Compare this incident with the aftermath of the evil scandal at Abu Ghraib prison in Iraq, where scores of Iraqis were tortured by US soldiers in the most disgusting circumstances. All the victims of casual violence, which was enjoyed so much by their torturers, as was evident from their happy photographs, were scarred for life, mentally or physically. Some were murdered in the prison; some died later. And we don’t know the half of what went on there. In 2004 US legislators were shown videos and still pictures of even more revolting and degrading atrocities than had been leaked to the public. There are scores of scenes of dreadful torture that the US administration has ordered to be kept forever secret.
But did any generals resign over this appalling affair? Nary a one, of course.
A few people were court-martialled. But most charges were reduced, dismissed, or dealt with by “non-judicial punishment” – you’ve got to laugh about that particular weasel-wording in spite of all the horror. Then a female one-star officer was reduced in rank. Apart from that : nothing – except that the officer appointed to investigate the sickening mayhem, Major General Taguba, ended his career when he recorded the truth. What a poisoned chalice he was handed : allow a cover-up and advance to three stars ; or permit the truth to be told and be destroyed for what his peculiar superiors would call “disloyalty”.

And this sort of thing has continued.
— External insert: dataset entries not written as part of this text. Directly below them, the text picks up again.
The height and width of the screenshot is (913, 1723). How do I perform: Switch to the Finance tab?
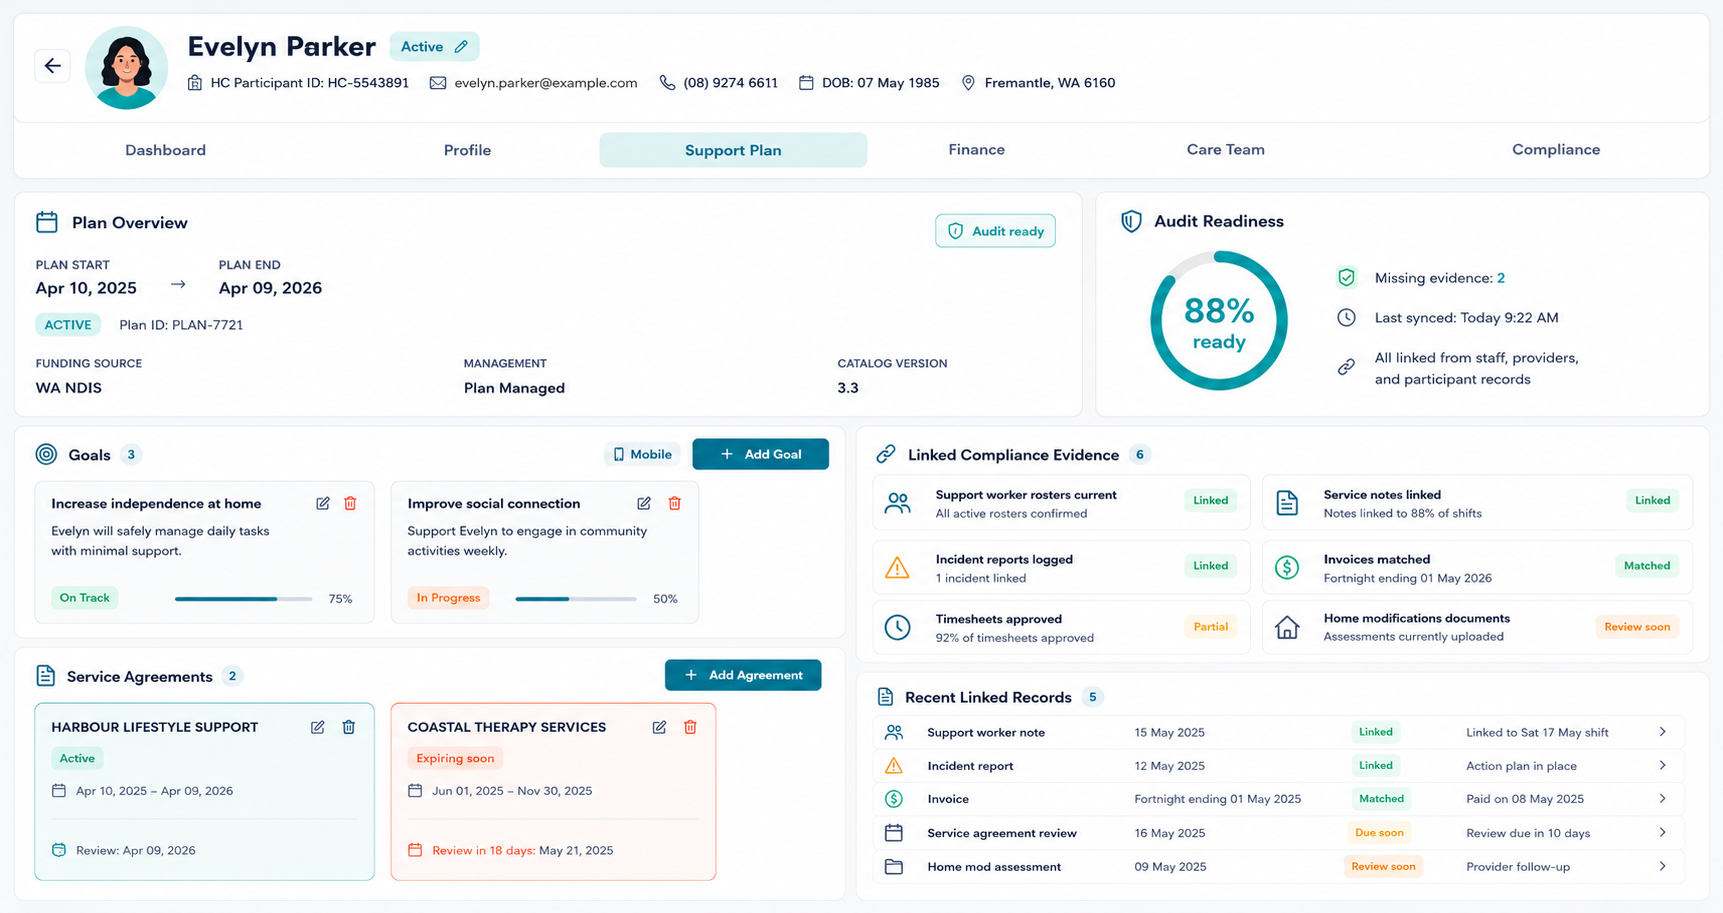(x=976, y=150)
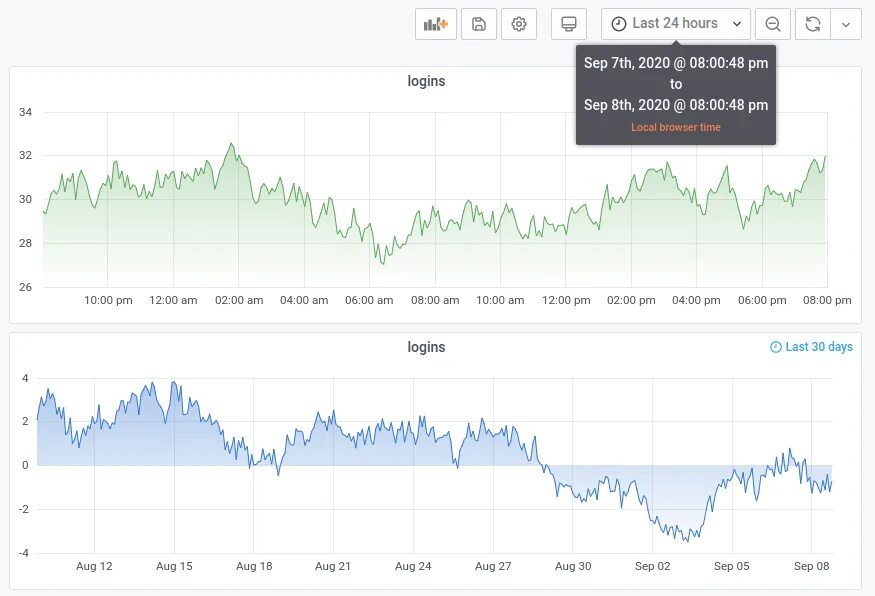Click the Sep 8th end date in the tooltip
This screenshot has height=596, width=875.
[676, 105]
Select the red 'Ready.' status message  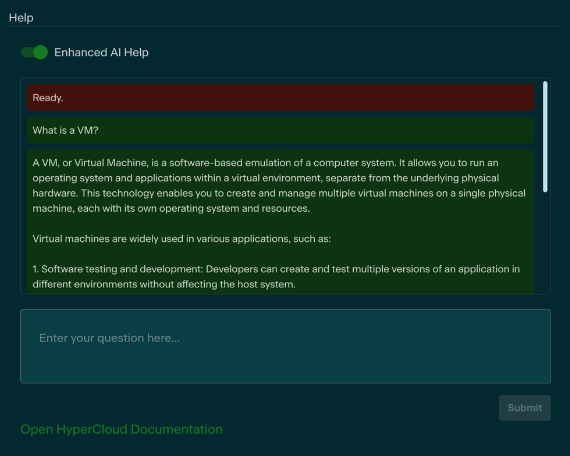pos(281,97)
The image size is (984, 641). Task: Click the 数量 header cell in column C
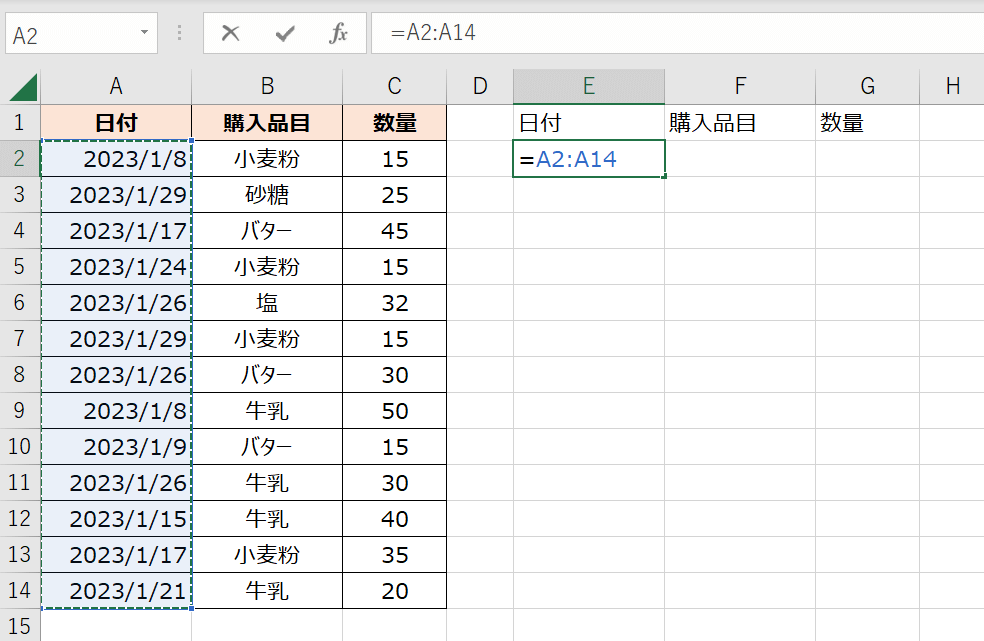[x=394, y=123]
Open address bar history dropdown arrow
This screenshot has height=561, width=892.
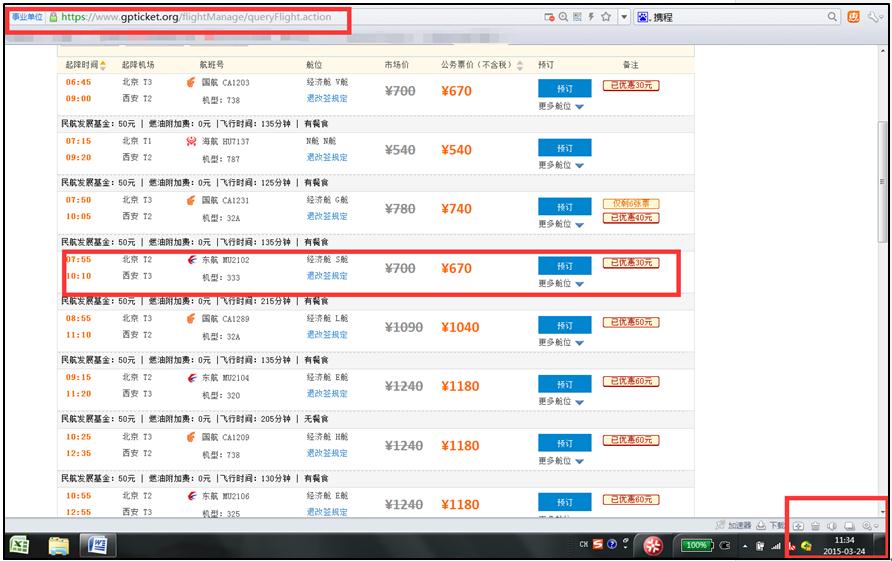(x=624, y=17)
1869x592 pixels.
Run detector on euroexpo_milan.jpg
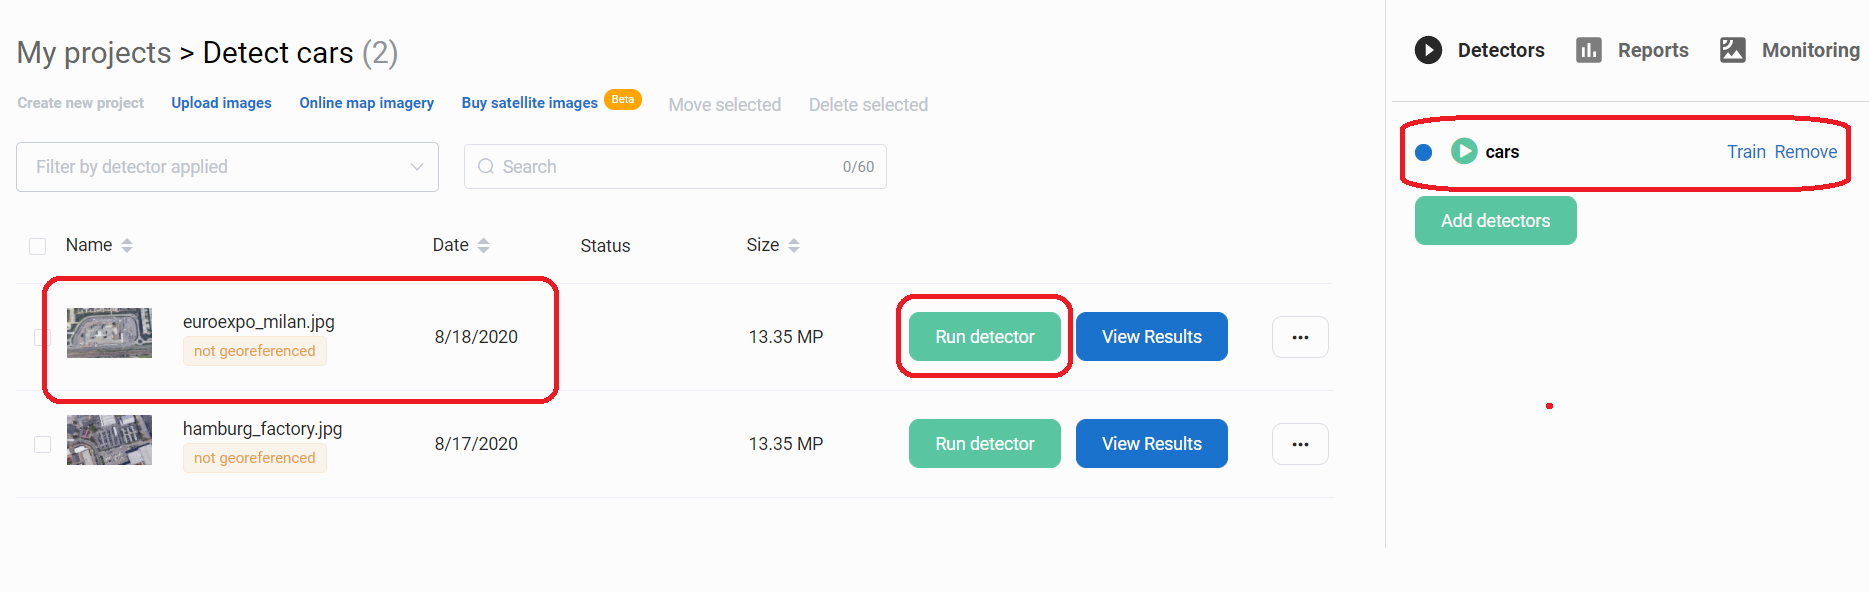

Countless atrocities in Iraq and Afghanistan have been denied, ignored or covered up. The conduct of US troops has only too often been horrendous to the point that the phrase “war crimes” is inadequate. The lies told by US army officers of the highest rank concerning the accidental killing of Pat Tillman by his own comrades in Afghanistan are a blot on the army’s reputation. But not one of these reptiles resigned.

I was brought up in the Deep South. Now please don't get me wrong here. I'm not defending the Confederacy as a cause. But the ideal of honor was very strong and certainly continued into the time of my childhood. I learned, for example, of the swords that were engraved with these words: "Draw me not without provocation. Sheathe me not without honor."

I still value that principle. Would that it were still valued by our military officers.